Он знал, что первые годы в Америке Люба пела в ресторанах и не гнушалась подрабатывать там древним ремеслом.
— Не особенно много. Так… на жизнь хватает, — пожала плечами Алла. Ей вдруг стало грустно. Захотелось встать и уйти. Люба пригвоздила ее глазами к стулу.
— И то славно. — Перламутровые зубы блеснули между приоткрытыми в легкой, чуть хищной улыбке губами. — Поехали со мной ко мне? Я снимаю обалденную хату в Раменках. Отдохнем по полной, — она усмехнулась, — программе. Юрочка, — обернулась она к продюсеру, — девочка поедет с нами! И не спорь! Мои, кто у меня на бэк-вокале, вон жрут там, за тем столиком, — она кивнула головой. — У, скоты!.. в вагоне-ресторане сидели всю ночь, пивом пропитались, как губки… классные негритятки?.. Тебе нравятся темненькие, малышка?..

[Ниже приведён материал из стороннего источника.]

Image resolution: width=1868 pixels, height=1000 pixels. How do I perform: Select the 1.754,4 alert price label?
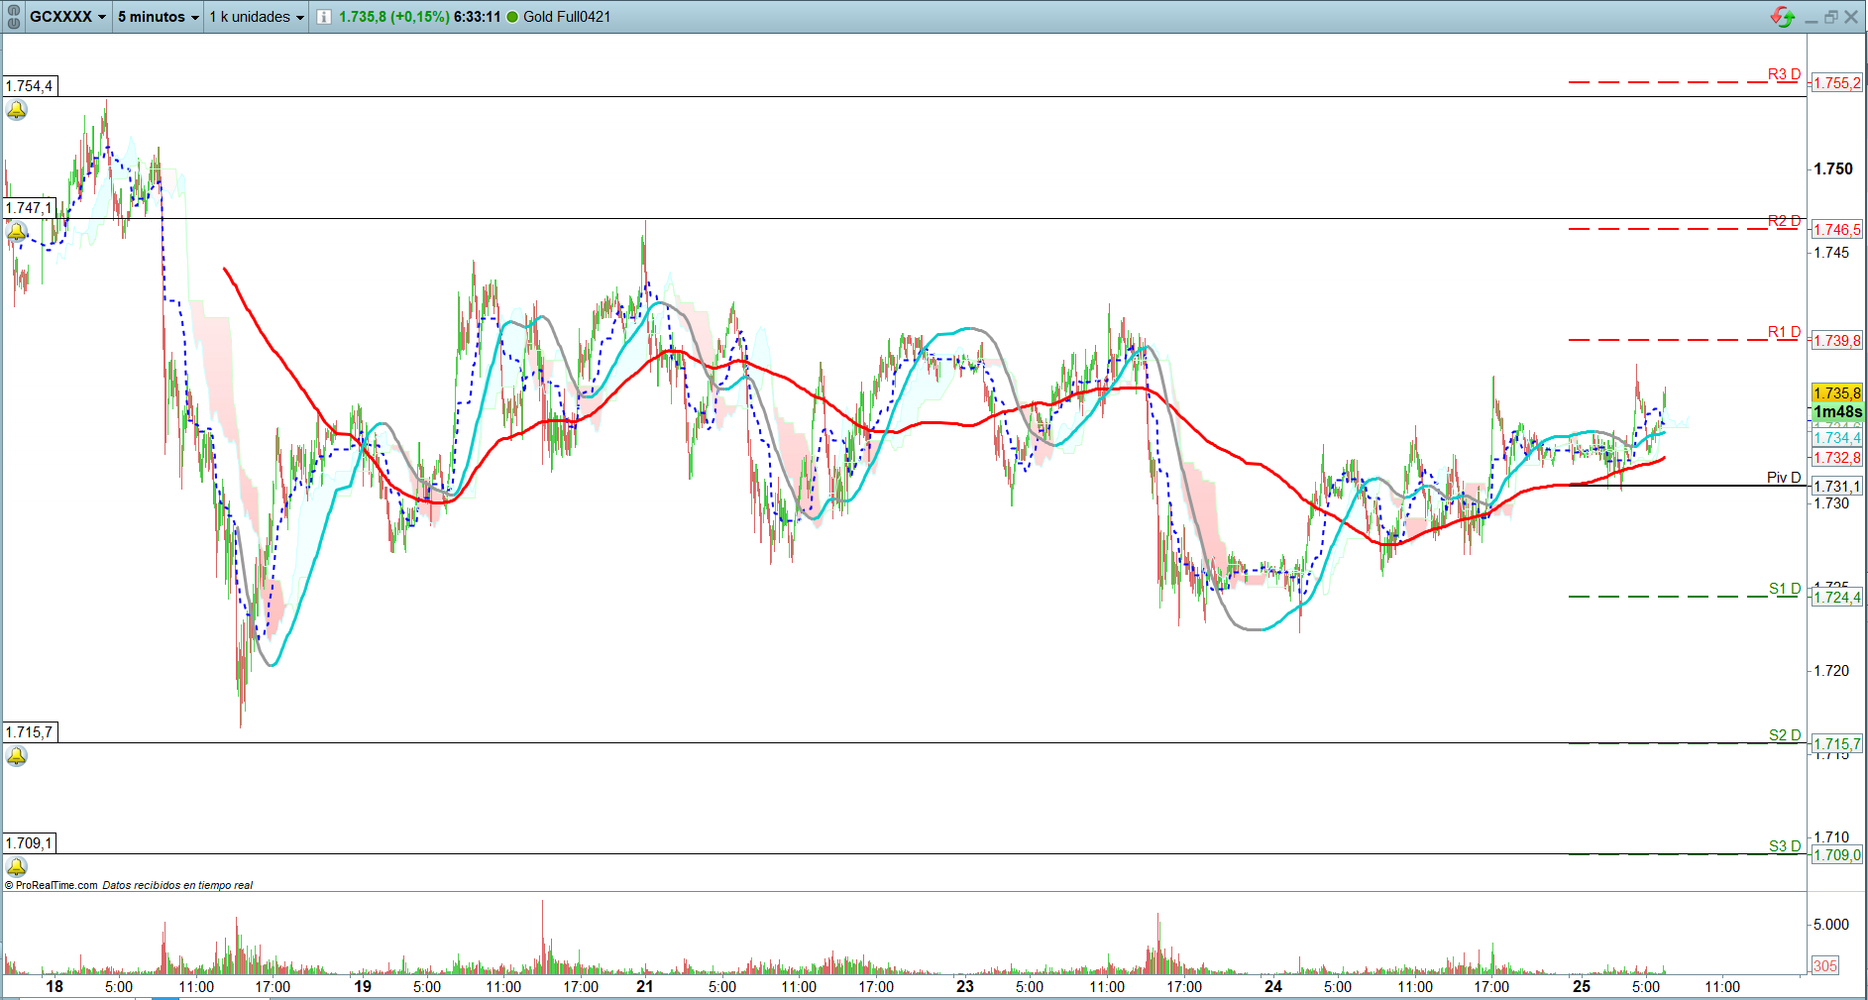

Она уже мурлыкала. Она уже называла Аллу «малышкой». Она уже раздевала ее глазами. Люба Башкирцева, гори все синим пламенем, великая Люба. Алла вспомнила ее концерт почти год назад, в Рождество, по телевизору, она сидела в каморке у Серебро, грызла козинаки, Серебро шипела: «Жевалки испортишь!» — по экрану телевизора ходили цветные полосы, сквозь мелькания мерцала тоненькая фигурка Любы, она качалась на высоких, как ходули, каблуках и пела свой вечный «Шарабан», а Алла подпевала ей, заплетая мокрую рыжую косу — она вымыла голову не шампунем, а сырым яйцом, для пущей пользы. «Во живут звезды!.. — вздыхала Инна. — Едят икру, водку пьют из хрусталя!..» Вот и она сидит за одним столом с звездой. И сейчас поедет к ней домой. И что будет у нее дома?!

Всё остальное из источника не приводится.